Copy out the lines below word for word, from the line with "Given: Click the dice random seed icon" up to and including the last line.

ENTRIES PROVIDED:
----------------------------------------

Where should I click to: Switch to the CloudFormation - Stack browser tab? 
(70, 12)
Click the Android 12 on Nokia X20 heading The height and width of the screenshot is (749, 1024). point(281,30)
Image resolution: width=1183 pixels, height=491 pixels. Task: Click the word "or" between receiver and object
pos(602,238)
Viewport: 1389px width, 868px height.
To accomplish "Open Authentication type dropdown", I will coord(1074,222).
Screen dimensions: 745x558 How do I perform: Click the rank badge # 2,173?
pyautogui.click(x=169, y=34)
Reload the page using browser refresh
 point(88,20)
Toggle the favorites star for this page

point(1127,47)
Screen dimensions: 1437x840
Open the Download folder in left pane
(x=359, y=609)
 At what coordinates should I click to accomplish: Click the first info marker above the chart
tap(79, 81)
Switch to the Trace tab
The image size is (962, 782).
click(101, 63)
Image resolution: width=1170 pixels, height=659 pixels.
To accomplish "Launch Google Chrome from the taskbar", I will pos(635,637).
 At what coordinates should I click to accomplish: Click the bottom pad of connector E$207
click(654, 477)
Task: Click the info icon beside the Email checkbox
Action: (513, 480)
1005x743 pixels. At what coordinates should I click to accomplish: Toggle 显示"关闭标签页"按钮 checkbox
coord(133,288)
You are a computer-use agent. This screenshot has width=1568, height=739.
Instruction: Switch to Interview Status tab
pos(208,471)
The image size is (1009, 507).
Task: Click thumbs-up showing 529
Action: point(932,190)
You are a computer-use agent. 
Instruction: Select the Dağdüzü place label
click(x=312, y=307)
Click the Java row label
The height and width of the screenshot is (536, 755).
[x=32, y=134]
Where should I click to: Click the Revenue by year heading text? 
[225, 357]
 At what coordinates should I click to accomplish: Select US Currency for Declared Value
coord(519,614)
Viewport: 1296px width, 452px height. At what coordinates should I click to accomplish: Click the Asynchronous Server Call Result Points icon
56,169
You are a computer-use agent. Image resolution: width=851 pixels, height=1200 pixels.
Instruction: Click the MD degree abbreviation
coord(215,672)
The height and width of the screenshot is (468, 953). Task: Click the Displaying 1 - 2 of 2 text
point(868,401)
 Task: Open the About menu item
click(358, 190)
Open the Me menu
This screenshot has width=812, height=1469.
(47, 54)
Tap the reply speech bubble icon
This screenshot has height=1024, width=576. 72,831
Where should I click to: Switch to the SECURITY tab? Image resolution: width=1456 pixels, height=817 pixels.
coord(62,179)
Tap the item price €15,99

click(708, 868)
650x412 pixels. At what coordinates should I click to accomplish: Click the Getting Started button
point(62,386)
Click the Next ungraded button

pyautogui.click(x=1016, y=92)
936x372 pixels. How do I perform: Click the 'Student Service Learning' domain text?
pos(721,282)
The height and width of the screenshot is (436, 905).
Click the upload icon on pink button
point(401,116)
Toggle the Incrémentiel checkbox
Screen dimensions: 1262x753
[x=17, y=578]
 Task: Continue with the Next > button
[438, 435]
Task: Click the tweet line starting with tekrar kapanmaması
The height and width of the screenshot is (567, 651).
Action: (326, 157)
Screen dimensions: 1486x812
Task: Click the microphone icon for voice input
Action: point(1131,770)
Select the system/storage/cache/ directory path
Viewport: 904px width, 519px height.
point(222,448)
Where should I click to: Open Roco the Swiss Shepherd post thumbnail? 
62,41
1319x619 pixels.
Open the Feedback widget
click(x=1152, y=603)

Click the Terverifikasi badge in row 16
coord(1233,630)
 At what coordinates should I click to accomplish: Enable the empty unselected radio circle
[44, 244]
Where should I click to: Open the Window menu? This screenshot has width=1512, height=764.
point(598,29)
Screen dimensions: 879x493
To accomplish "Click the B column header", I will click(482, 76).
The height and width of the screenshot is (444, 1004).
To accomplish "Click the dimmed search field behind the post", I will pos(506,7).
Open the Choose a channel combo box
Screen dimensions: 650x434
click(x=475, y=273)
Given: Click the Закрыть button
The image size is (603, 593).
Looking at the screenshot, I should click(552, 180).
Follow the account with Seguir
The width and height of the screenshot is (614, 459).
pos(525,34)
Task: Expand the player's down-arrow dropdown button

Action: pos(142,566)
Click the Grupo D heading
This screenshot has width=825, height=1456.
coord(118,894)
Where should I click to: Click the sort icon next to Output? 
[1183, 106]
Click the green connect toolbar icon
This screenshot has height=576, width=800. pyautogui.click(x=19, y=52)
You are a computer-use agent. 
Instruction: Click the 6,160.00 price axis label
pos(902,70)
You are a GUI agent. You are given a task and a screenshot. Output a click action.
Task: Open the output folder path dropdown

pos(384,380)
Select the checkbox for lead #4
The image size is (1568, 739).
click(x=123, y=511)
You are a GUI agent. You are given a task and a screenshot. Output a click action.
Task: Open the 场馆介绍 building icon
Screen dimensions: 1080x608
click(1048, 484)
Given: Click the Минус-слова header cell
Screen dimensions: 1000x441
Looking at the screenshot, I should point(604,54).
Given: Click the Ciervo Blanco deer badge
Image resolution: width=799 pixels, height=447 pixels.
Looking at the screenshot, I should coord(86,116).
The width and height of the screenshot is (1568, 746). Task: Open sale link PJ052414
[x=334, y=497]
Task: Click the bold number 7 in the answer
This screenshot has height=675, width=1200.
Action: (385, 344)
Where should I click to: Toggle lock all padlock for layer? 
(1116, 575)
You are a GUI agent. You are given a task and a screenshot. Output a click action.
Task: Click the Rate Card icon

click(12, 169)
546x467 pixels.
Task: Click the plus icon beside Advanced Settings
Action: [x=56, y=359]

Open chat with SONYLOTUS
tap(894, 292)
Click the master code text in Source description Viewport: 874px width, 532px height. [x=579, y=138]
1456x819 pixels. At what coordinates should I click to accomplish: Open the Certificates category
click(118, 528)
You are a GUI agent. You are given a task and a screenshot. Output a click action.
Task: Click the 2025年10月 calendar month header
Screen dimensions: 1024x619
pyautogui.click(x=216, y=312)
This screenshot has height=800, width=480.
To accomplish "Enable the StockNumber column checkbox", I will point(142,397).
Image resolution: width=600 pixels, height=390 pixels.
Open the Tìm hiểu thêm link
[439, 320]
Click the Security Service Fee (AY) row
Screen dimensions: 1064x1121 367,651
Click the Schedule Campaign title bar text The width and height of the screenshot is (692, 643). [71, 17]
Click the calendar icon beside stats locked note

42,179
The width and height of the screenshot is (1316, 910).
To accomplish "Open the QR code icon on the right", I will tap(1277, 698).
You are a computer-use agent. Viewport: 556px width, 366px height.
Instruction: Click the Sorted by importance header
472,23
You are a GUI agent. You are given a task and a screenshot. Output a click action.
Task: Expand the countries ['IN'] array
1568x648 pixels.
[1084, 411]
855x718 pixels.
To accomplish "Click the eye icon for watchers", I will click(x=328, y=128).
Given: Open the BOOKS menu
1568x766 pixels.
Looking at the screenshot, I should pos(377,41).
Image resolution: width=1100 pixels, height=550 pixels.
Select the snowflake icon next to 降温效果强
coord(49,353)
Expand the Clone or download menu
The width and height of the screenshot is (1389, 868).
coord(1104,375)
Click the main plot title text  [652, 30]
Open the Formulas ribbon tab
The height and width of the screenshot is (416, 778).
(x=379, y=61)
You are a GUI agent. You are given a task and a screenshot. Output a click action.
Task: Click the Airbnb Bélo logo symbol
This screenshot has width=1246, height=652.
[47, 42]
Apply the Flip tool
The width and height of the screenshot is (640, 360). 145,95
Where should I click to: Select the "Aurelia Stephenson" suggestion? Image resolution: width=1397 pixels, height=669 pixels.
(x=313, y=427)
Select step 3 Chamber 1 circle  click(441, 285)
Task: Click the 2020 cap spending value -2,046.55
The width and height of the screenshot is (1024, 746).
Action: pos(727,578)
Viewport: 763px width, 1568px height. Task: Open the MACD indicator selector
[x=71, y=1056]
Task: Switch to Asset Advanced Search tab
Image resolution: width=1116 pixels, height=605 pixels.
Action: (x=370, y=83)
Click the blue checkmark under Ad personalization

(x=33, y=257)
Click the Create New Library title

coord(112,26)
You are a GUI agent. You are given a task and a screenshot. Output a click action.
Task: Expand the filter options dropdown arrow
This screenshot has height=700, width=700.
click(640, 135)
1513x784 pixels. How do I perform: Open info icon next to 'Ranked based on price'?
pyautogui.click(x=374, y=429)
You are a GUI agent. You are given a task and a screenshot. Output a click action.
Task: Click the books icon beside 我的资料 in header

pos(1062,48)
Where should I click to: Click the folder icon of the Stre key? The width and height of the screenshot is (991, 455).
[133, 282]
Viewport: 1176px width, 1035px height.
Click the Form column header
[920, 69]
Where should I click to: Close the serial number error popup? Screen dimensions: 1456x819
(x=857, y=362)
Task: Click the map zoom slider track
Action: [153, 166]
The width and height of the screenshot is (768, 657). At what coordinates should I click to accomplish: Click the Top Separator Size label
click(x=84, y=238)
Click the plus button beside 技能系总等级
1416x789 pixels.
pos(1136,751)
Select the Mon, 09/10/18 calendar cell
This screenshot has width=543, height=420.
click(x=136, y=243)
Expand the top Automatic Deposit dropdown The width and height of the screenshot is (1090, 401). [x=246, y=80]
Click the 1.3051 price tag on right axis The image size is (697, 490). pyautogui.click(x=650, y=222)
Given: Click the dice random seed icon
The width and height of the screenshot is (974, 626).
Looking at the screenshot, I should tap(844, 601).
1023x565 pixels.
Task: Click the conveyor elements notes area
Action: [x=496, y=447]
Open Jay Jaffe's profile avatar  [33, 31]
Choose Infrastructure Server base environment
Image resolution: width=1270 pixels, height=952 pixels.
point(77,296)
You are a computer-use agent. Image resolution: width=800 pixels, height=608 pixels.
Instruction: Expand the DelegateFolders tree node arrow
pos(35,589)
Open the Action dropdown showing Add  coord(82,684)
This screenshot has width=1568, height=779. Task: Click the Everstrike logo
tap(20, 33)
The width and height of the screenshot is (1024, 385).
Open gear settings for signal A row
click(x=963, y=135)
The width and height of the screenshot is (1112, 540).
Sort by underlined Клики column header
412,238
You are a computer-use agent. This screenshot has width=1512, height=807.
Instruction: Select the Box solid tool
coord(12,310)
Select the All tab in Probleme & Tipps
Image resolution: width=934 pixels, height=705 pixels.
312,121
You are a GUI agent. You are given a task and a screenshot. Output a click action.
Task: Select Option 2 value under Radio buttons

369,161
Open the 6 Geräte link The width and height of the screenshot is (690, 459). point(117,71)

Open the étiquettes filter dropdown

----------------------------------------

ANSWER TO THE PROBLEM:
Given: Click the dice random seed icon
The width and height of the screenshot is (974, 626).
Looking at the screenshot, I should tap(844, 601).
1023x565 pixels.
Task: Click the conveyor elements notes area
Action: [x=496, y=447]
Open Jay Jaffe's profile avatar  [33, 31]
Choose Infrastructure Server base environment
Image resolution: width=1270 pixels, height=952 pixels.
point(77,296)
You are a computer-use agent. Image resolution: width=800 pixels, height=608 pixels.
Instruction: Expand the DelegateFolders tree node arrow
pos(35,589)
Open the Action dropdown showing Add  coord(82,684)
This screenshot has width=1568, height=779. Task: Click the Everstrike logo
tap(20, 33)
The width and height of the screenshot is (1024, 385).
Open gear settings for signal A row
click(x=963, y=135)
The width and height of the screenshot is (1112, 540).
Sort by underlined Клики column header
412,238
You are a computer-use agent. This screenshot has width=1512, height=807.
Instruction: Select the Box solid tool
coord(12,310)
Select the All tab in Probleme & Tipps
Image resolution: width=934 pixels, height=705 pixels.
312,121
You are a GUI agent. You are given a task and a screenshot. Output a click action.
Task: Select Option 2 value under Radio buttons

369,161
Open the 6 Geräte link The width and height of the screenshot is (690, 459). point(117,71)

Open the étiquettes filter dropdown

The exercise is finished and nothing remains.